Además de ser director y docente, Di Stéfano tiene una vasta experiencia como actor en la televisión de los años “80. Uno de sus primeros trabajos fue en la tira “Por siempre amigos”. “Mi personaje era el doctor Ferreyra, que interactuaba con los chicos del elenco, pero nunca me imaginé que de ese grupo saldrían Ricky Martin y Draco Rosa, o actores como Pablo Rago y Adrián Suar”. En “Amor gitano”, Di Stéfano fue el primo de ficción de Arnaldo André.

-Trabajó también con Narciso Ibañez Menta en “El pulpo negro”…
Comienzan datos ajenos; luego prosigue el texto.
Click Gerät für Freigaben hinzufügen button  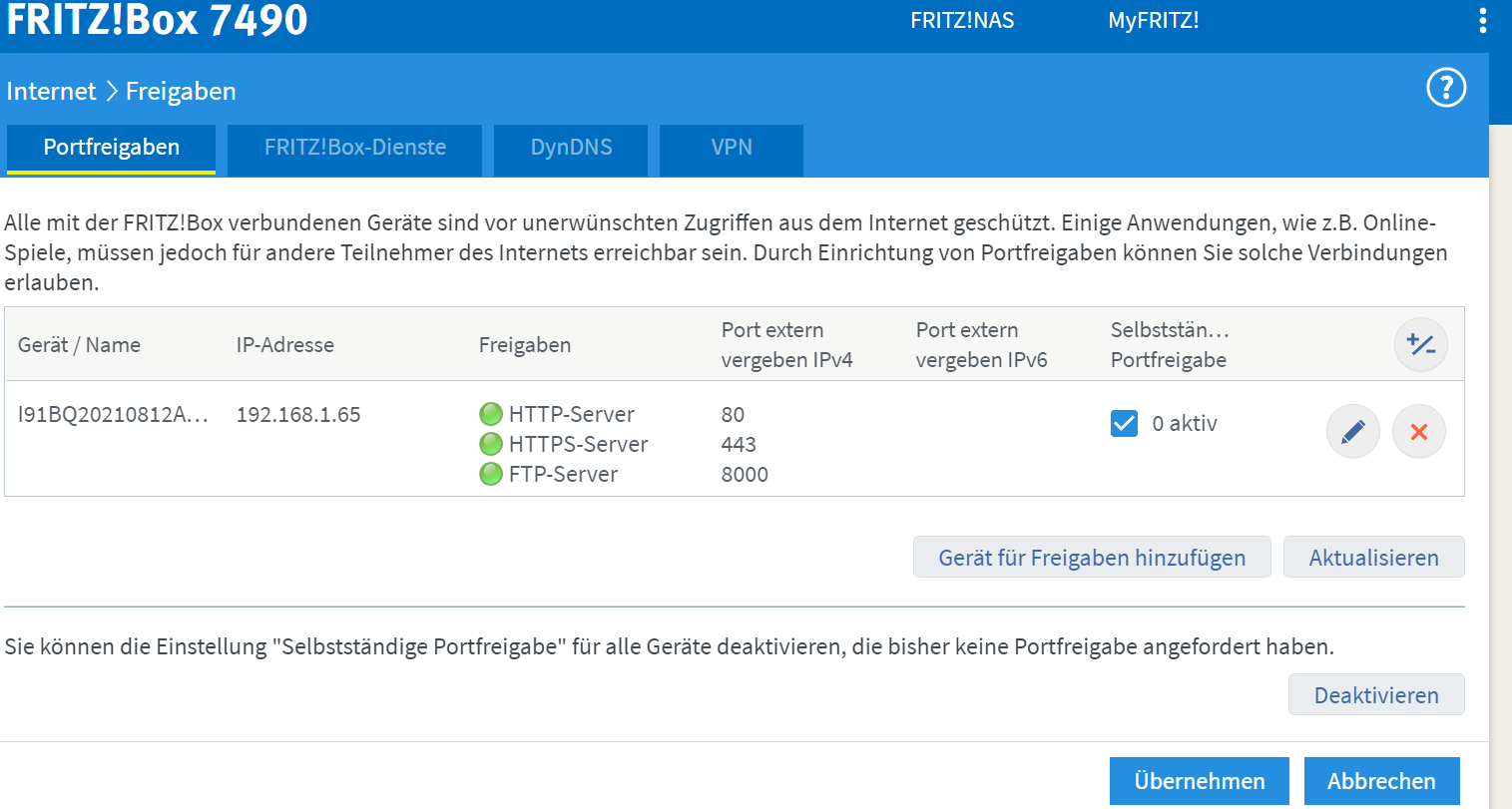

-Un tipo muy educado, reservado, meticuloso, muy inteligente. No se le escapaba nada, pero a diferencia de lo que parecía, era muy bajito. Memorizaba los guiones en tiempo récord. Fue mi referente, aún hoy recuerdo sus consejos.

-¿Y si le pido una anécdota?
-Hacíamos “Ocho preguntas a un monarca” con Cibrián padre y Alberto Closas. Yo hacía de inquisidor, pero ellos eran tan geniales que en escena debía hacer un gran trabajo de concentración para no reírse. ¡Y eso que la obra era un dramón!